News / 8 juni 2015

More than 130 NGO's call upon the WTO to secure access to pharmaceutical products for least developed countries

Yesterday, a coalition of more than 130 civil society organisations from all over the world called upon the member of the World Trade Organisation (WTO), to agree to a permanent exemption from the WTO rules on intellectual property rights for the least developed countries in the world. A group of about 20 NGOs (including Both ENDS) took the initiative for this letter, which was coordinated by the Third World Network. On June 9th and 10th the WTO Council for Trade-Related Aspects of Intellectual Property Rights (TRIPS Council) will meet and although the agenda of this meeting is still secret, it is expected that this request will be discussed.


Least Developed Countries

Why should these ‘least developed countries’ or ‘LDCs’ be exempted from this rule which is meant to protect patents?

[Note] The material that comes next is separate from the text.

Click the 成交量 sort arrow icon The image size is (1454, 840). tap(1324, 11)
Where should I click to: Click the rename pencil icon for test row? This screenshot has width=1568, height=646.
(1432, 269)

There are several reasons: LDC’s have very weak technological capacities and are disproportionately exposed to the health risks associated with poverty, such as under-nutrition, unsafe water and poor sanitation. Widespread poverty in LDCs means that governments struggle to provide prevention, treatment and care especially where the required pharmaceutical interventions are unaffordable because of patent protection. High prices for medicine are one of the main reasons why people in poor countries do not have access to adequate health care. Generic medicines (which are not patented) are much cheaper.


Problematic rules

Both ENDS has been following WTO processes very critically for years. Although the protection of intellectual property right at the WTO causes many problems, it barely gets any attention. Until now, the LDC’s have a non-permanent exception to the rule, and this has to be renewed every few years while it should of course be permanent. Two years ago Both ENDS and other NGOs already tried to get a permanent exception for LDCs, but without much success. We hope that this time the WTO will listen and act. If the WTO should reject this request it would show that the WTO does not give special attention to the poorest countries in the world as it always claims; this would then clearly be a hollow statement. It also would show that the WTO ignores the wish of UN organisations like UNDP and UNAIDS, which are fully supportive of the request.